+++ Task input +++

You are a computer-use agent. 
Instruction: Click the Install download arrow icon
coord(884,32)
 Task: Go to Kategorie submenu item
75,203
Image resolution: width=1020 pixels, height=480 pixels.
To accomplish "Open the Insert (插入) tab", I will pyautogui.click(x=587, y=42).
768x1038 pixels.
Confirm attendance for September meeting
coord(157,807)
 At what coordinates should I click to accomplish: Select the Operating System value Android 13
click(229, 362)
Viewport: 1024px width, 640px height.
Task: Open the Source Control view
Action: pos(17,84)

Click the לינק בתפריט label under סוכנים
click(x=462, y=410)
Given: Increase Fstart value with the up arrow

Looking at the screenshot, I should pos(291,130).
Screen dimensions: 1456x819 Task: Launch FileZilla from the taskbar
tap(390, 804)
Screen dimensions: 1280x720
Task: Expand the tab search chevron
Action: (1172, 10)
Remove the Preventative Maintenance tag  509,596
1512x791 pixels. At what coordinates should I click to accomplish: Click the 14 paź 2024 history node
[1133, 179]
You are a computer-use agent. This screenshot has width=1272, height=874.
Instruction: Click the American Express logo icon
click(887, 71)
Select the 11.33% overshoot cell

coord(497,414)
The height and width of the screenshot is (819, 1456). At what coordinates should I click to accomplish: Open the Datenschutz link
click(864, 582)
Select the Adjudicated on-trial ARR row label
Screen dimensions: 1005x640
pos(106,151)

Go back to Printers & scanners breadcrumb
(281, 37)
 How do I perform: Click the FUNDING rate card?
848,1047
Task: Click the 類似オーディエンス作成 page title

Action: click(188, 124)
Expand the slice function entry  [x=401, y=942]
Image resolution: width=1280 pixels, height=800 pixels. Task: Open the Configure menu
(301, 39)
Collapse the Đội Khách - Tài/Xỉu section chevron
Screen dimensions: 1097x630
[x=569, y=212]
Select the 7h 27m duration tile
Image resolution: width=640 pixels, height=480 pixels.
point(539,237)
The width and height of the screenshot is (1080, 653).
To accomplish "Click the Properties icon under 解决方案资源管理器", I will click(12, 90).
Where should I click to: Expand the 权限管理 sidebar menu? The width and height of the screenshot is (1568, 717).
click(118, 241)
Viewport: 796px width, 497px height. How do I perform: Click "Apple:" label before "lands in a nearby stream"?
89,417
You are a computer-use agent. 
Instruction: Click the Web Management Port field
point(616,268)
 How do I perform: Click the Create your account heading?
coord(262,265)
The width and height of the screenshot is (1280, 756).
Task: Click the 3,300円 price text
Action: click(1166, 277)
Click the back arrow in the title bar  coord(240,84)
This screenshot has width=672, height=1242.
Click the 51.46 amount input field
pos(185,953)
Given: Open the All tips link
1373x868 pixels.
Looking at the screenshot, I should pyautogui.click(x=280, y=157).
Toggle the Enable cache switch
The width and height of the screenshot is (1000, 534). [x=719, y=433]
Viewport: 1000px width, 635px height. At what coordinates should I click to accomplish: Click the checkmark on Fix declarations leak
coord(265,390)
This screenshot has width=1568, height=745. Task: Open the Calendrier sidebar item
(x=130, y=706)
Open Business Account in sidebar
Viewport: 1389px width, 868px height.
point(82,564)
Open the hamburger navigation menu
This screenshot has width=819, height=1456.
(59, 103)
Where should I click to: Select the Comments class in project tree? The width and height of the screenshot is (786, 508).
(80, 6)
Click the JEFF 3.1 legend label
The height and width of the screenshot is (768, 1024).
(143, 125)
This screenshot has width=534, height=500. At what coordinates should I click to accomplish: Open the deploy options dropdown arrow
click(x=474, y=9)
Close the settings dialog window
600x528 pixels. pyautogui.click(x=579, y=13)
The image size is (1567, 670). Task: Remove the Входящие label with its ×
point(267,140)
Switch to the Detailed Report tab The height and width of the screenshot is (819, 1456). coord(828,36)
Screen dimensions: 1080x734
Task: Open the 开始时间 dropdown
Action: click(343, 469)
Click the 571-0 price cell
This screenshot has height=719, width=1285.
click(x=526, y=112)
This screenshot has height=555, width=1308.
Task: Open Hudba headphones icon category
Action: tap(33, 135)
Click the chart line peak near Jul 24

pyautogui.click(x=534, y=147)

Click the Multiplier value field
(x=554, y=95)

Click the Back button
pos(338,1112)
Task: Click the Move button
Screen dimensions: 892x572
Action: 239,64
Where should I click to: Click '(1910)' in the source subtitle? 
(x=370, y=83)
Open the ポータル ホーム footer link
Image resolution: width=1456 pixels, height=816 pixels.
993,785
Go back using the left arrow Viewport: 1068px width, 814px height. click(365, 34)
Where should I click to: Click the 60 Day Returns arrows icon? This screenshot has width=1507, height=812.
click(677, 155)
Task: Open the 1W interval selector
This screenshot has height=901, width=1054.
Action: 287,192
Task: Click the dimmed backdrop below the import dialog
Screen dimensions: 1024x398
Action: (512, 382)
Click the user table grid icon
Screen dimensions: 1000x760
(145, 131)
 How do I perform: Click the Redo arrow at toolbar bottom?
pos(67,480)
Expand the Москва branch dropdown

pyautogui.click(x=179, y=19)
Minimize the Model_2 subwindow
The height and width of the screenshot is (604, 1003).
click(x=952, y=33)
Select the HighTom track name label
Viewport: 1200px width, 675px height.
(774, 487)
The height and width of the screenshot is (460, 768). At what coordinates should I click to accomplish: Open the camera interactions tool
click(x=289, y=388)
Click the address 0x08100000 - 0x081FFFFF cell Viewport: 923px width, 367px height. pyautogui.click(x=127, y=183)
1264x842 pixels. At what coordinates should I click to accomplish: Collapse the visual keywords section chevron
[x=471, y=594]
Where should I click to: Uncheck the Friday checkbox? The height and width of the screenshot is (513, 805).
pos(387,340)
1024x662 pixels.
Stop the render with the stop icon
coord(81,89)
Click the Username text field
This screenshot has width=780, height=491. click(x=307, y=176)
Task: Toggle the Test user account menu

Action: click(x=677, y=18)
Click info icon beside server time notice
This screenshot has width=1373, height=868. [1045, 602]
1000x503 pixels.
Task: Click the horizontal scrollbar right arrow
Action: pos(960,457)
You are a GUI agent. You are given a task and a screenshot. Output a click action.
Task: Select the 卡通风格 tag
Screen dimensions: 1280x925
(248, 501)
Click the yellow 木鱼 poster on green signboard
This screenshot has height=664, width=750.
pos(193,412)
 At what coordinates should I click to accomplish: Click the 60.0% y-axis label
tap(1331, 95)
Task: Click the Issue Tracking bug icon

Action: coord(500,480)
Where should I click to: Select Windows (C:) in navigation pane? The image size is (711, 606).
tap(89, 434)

+++

The task: Which lines above include the string "agent"? Show them.

Result below:
You are a computer-use agent. 
You are a computer-use agent. This screenshot has width=1272, height=874.
You are a computer-use agent. 
You are a GUI agent. You are given a task and a screenshot. Output a click action.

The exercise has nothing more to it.